Editor’s Note: Our friend, Jamey Gallagher has been kind enough to share with us an excerpt from his newly released novel “Midwinter.” It’s available for the low price of $2.99 for Kindle at Amazon. With a blizzard about to keep most people home bound from Jersey to Maine, why not shell out the price of a venti at Starbucks and support some great, contemporary American literature?

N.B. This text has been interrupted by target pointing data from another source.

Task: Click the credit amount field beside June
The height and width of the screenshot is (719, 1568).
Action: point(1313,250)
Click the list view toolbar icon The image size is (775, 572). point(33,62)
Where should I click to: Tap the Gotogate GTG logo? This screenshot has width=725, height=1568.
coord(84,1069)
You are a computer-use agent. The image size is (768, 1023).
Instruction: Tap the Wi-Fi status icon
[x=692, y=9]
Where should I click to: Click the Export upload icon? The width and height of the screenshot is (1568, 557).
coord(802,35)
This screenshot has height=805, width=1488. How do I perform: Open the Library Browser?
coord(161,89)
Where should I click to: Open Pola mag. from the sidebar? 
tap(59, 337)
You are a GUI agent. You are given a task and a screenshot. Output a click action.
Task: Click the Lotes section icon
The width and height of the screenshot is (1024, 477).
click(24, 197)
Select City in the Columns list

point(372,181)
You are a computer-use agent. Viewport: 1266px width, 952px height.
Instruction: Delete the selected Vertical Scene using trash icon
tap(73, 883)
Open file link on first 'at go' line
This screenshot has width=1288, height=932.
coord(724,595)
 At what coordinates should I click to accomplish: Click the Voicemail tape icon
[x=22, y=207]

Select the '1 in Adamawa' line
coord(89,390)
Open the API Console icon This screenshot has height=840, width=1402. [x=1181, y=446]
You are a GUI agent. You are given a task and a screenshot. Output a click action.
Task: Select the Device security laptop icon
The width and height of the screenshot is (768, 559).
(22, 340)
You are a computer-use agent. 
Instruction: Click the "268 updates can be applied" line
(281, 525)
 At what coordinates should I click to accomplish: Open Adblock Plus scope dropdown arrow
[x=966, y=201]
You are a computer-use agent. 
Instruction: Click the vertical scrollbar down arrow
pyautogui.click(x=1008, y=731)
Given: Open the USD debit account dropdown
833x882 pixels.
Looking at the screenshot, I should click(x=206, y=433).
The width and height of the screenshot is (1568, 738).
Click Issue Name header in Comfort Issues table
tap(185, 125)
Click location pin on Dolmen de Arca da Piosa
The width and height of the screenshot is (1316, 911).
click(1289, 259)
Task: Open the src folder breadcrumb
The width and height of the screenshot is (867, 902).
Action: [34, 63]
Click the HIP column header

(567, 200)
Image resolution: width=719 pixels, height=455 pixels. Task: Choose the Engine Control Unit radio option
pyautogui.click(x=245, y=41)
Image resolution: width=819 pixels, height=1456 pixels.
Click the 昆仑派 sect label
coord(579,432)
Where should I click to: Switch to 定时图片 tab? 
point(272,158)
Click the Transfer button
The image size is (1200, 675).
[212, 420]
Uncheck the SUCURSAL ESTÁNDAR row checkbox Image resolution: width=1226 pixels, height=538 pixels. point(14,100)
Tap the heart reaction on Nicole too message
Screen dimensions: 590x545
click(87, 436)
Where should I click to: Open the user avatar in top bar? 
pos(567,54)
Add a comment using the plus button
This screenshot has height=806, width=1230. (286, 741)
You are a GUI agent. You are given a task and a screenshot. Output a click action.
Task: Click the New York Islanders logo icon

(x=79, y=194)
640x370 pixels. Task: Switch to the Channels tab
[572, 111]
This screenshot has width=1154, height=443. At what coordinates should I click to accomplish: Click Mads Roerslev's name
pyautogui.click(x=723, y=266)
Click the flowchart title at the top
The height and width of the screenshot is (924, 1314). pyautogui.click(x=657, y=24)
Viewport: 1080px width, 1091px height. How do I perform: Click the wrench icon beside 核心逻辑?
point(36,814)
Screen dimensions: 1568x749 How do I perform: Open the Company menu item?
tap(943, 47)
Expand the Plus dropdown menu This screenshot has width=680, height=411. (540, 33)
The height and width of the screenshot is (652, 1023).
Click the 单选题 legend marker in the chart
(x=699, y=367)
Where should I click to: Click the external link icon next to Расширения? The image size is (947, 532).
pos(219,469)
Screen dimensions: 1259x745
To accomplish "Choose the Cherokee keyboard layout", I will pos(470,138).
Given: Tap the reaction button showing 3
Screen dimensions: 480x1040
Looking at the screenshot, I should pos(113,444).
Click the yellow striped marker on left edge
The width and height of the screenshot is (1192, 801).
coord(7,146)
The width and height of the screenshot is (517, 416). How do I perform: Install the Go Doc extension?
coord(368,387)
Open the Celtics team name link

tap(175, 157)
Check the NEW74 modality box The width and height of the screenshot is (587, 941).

In the morning it was -3 degrees according to the thermometer mounted near the kitchen window, and the heat had not kicked in yet, so it was fifty four inside. My mother sat on the couch in the living room with one blanket wrapped around her shoulders and a second across her lap, doing a crossword puzzle in a thick book with thin newsprint pages. The dawn shuddered up out of the snow, the sky pink as salmon then lightening to purple and blue. I couldn’t deny that it was beautiful, and I kept looking out the back windows as I drank my coffee and fiddled with my cell phone. It was much too early to text Mae. I was surprised by how much I missed her, a physical feeling that had everything to do with the fact that we were still in the constant-sex phase of our relationship. I wanted to be inside her. I pulled up the last pictures I’d taken with the camera app. Most of them featured Mae in various states of undress, a couple at a party, a few shots of my manager Willie Dean and my evening bartender Tonii Parks. Tonii was a transgender male who wore bowties all the time, and Willie had neck tattoos and played in a psychobilly band on Fridays and Saturdays. There was a shot of the three of us that Mae had taken, hoisting pints and smiling in that sloppy, laughing way that suggested we were much better friends than we were. I’d posted the picture to Instagram where it had garnered a few dozen likes and given an impression that my life was hip and bountiful—which it was.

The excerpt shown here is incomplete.